Could you copy the material word for word, from its first line through the line containing "click(x=505, y=686)"?
===== Record extracts =====
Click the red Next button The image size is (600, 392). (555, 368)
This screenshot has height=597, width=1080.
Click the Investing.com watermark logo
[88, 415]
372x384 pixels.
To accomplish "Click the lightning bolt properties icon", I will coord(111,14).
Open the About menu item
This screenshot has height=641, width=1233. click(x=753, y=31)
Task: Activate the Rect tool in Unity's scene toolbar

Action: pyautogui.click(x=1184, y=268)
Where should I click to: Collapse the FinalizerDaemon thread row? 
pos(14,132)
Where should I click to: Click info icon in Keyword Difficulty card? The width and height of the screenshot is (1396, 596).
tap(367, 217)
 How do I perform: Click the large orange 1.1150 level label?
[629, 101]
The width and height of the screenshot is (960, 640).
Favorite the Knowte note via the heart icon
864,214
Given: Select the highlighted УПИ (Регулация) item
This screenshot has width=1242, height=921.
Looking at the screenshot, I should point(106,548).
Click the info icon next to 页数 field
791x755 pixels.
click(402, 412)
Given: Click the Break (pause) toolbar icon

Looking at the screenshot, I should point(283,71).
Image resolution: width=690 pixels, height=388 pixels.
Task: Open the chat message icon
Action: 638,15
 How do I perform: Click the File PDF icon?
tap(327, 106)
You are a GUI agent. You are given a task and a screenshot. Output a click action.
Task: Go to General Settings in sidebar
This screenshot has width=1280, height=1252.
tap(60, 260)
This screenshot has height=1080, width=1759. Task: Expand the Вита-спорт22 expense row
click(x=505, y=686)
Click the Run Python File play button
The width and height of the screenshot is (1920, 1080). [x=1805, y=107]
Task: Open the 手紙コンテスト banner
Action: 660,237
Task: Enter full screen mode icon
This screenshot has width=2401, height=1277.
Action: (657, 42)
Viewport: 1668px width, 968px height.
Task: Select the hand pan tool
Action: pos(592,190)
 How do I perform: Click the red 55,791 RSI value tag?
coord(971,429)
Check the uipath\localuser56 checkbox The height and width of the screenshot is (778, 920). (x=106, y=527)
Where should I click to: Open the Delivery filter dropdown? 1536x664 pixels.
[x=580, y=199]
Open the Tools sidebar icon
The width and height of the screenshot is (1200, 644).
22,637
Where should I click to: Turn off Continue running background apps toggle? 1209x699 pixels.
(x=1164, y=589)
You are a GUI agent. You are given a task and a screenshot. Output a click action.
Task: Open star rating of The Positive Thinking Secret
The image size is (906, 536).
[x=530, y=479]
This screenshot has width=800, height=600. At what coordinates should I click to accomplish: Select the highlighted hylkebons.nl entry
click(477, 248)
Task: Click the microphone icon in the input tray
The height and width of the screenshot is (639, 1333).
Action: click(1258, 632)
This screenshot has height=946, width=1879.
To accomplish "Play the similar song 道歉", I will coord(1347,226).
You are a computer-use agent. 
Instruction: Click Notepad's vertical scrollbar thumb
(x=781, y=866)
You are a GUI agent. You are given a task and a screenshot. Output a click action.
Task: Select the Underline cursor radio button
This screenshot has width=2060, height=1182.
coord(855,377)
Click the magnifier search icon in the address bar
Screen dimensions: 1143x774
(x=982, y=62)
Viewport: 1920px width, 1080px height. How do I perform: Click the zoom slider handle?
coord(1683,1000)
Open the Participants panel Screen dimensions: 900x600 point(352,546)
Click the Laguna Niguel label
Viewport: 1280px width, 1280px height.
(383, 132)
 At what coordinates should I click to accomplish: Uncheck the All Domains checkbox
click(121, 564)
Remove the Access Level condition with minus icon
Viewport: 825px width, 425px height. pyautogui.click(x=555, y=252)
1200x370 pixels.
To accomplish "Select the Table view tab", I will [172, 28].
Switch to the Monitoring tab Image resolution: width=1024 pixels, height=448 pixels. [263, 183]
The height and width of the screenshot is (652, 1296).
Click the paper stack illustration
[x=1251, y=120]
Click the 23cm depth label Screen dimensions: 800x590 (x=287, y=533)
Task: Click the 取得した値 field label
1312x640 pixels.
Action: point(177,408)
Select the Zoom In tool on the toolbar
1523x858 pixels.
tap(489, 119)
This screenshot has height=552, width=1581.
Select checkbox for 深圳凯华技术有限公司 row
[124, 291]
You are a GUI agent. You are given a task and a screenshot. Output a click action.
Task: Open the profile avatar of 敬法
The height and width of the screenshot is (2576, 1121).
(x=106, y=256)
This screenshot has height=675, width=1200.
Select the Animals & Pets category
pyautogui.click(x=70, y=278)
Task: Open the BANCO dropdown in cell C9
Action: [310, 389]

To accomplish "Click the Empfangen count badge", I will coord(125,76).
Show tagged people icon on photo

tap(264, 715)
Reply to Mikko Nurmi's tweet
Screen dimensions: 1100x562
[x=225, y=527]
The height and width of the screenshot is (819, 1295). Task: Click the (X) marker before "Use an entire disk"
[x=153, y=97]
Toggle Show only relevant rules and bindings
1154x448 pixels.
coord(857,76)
=====
### Response to the exercise
Click the red Next button The image size is (600, 392). (555, 368)
This screenshot has height=597, width=1080.
Click the Investing.com watermark logo
[88, 415]
372x384 pixels.
To accomplish "Click the lightning bolt properties icon", I will coord(111,14).
Open the About menu item
This screenshot has height=641, width=1233. click(x=753, y=31)
Task: Activate the Rect tool in Unity's scene toolbar

Action: pyautogui.click(x=1184, y=268)
Where should I click to: Collapse the FinalizerDaemon thread row? 
pos(14,132)
Where should I click to: Click info icon in Keyword Difficulty card? The width and height of the screenshot is (1396, 596).
tap(367, 217)
 How do I perform: Click the large orange 1.1150 level label?
[629, 101]
The width and height of the screenshot is (960, 640).
Favorite the Knowte note via the heart icon
864,214
Given: Select the highlighted УПИ (Регулация) item
This screenshot has width=1242, height=921.
Looking at the screenshot, I should point(106,548).
Click the info icon next to 页数 field
791x755 pixels.
click(402, 412)
Given: Click the Break (pause) toolbar icon

Looking at the screenshot, I should point(283,71).
Image resolution: width=690 pixels, height=388 pixels.
Task: Open the chat message icon
Action: 638,15
 How do I perform: Click the File PDF icon?
tap(327, 106)
You are a GUI agent. You are given a task and a screenshot. Output a click action.
Task: Go to General Settings in sidebar
This screenshot has width=1280, height=1252.
tap(60, 260)
This screenshot has height=1080, width=1759. Task: Expand the Вита-спорт22 expense row
click(x=505, y=686)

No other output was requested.